-- Opening Marker --

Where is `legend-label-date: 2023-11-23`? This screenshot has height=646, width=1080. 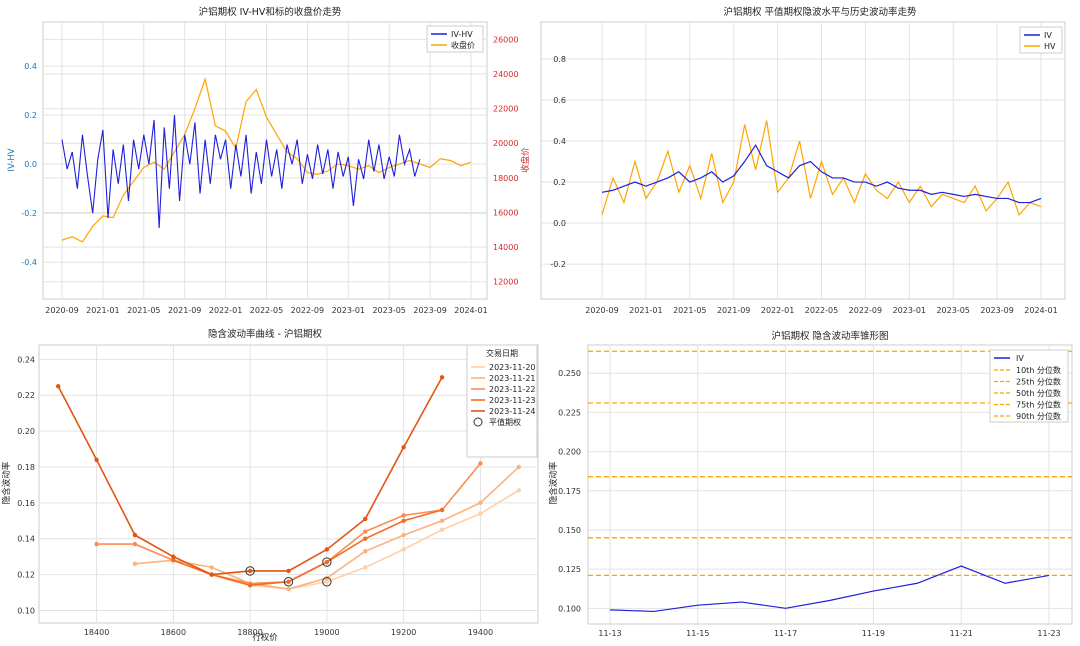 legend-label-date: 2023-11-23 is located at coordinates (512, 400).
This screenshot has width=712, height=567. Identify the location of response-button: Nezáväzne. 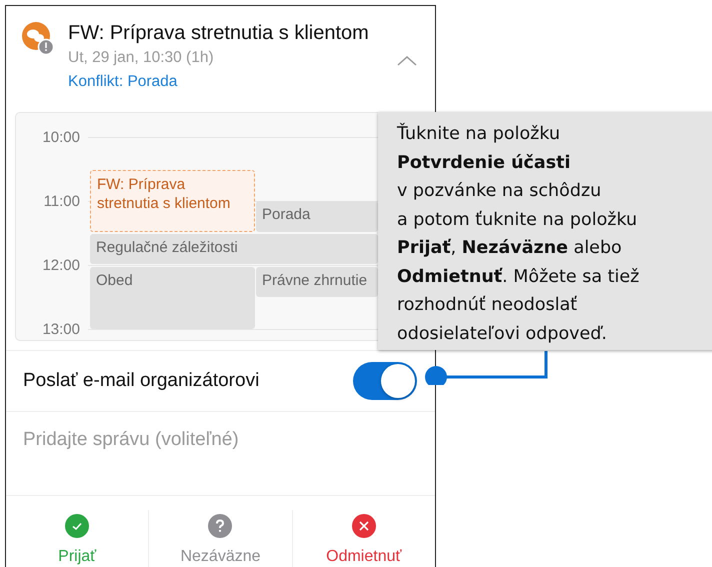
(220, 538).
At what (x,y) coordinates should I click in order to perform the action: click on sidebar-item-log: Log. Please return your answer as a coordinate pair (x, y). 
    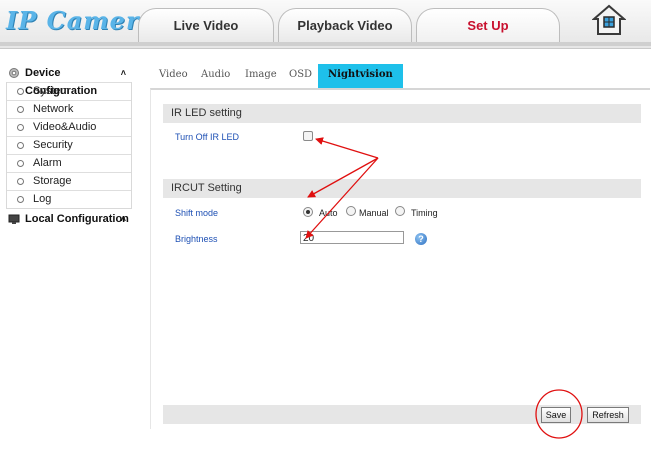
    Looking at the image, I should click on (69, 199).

-- Closing Marker --
-- Opening Marker --

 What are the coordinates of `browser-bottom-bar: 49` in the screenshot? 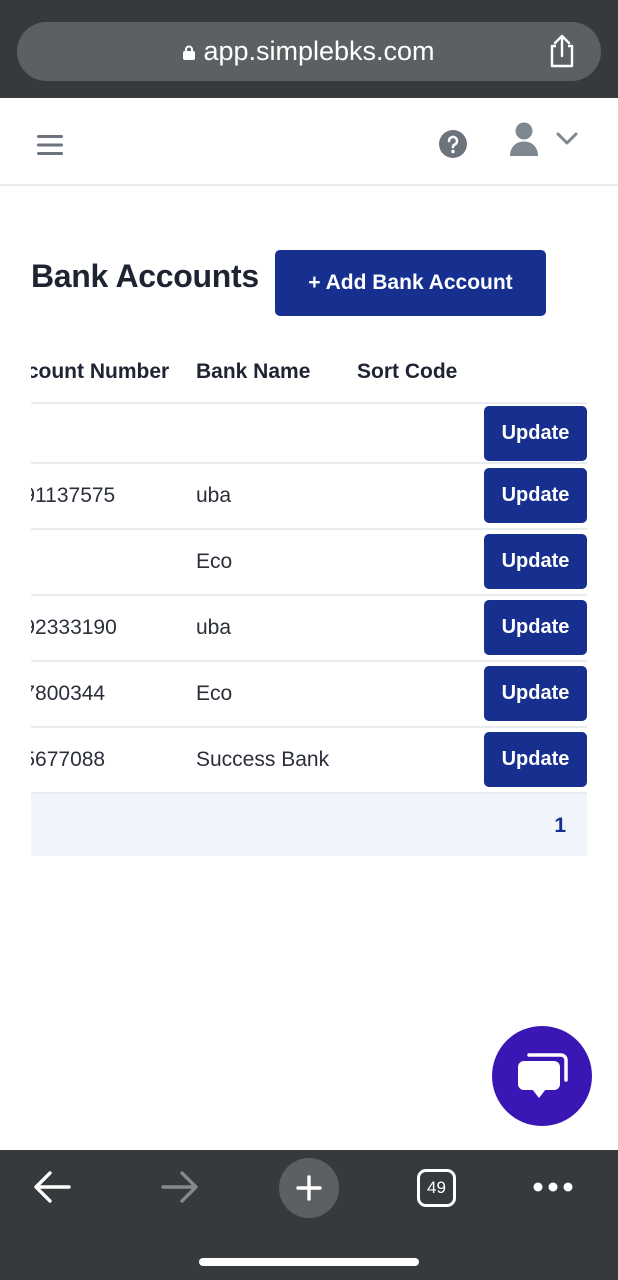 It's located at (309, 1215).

-- Closing Marker --
-- Opening Marker --

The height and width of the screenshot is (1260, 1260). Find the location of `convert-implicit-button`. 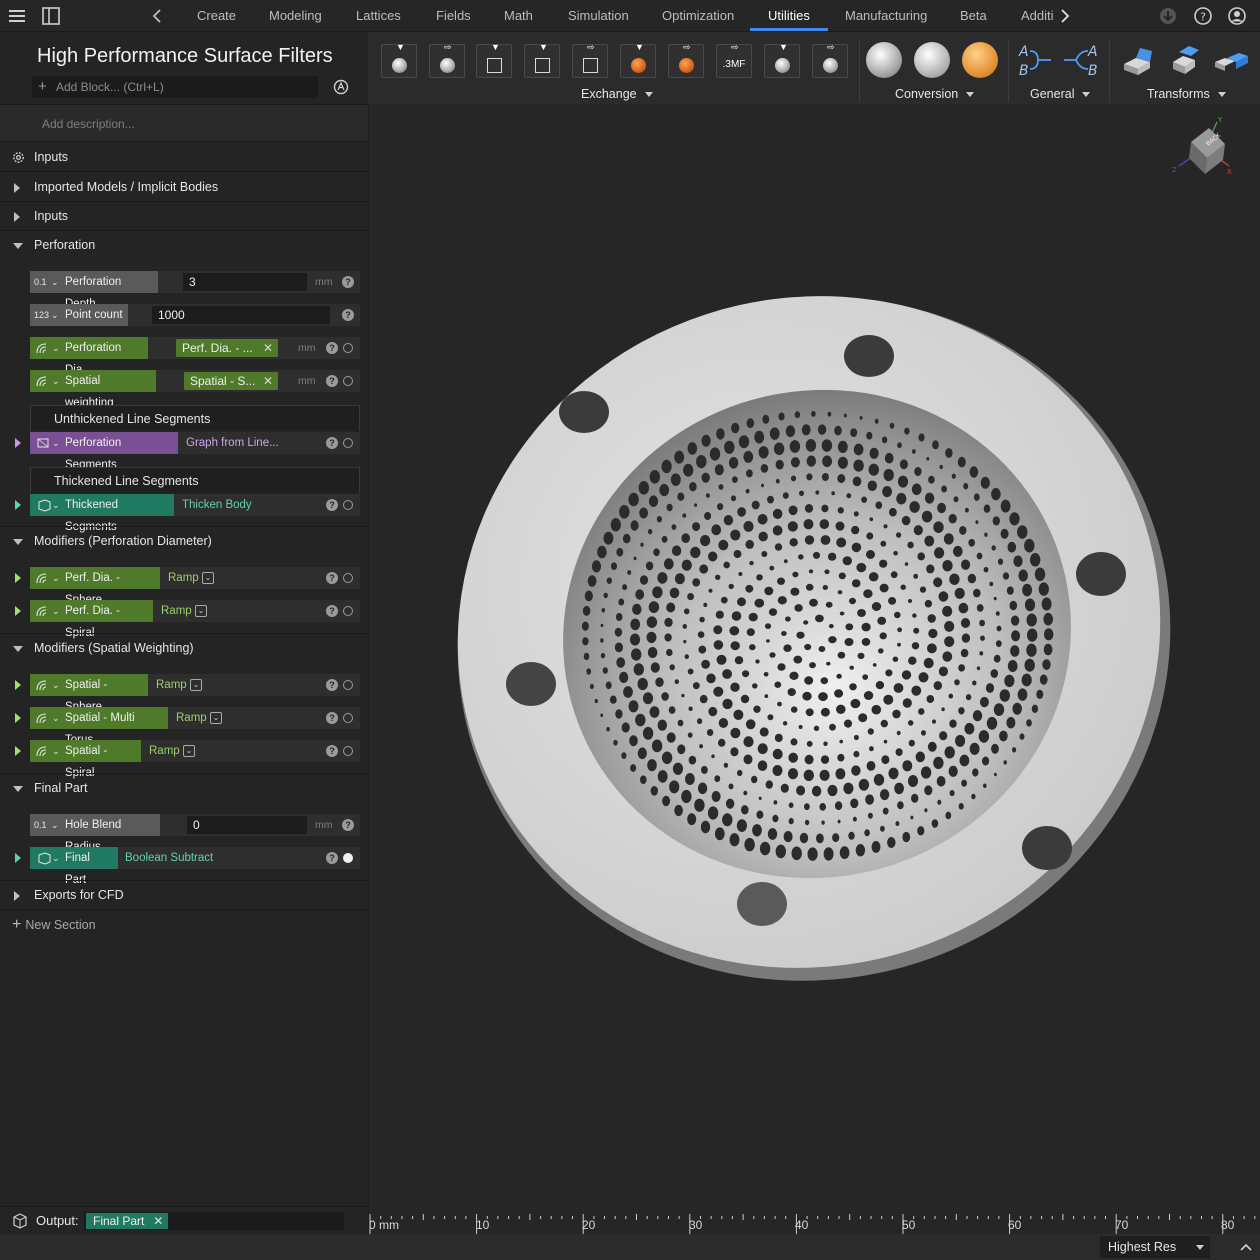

-- Closing Marker --

**Task details:** Substitute "point" for "coordinate pair" in the records, from the line with "At what (x,y)" up to and including the line with "Looking at the", and write only those lines with everything else unchanged. Leave the pictures out of your answer.

**Result for this exercise:**
At what (x,y) coordinates should I click in order to perform the action: click on sidebar-item-log: Log. Please return your answer as a point (x, y). 
    Looking at the image, I should click on (69, 199).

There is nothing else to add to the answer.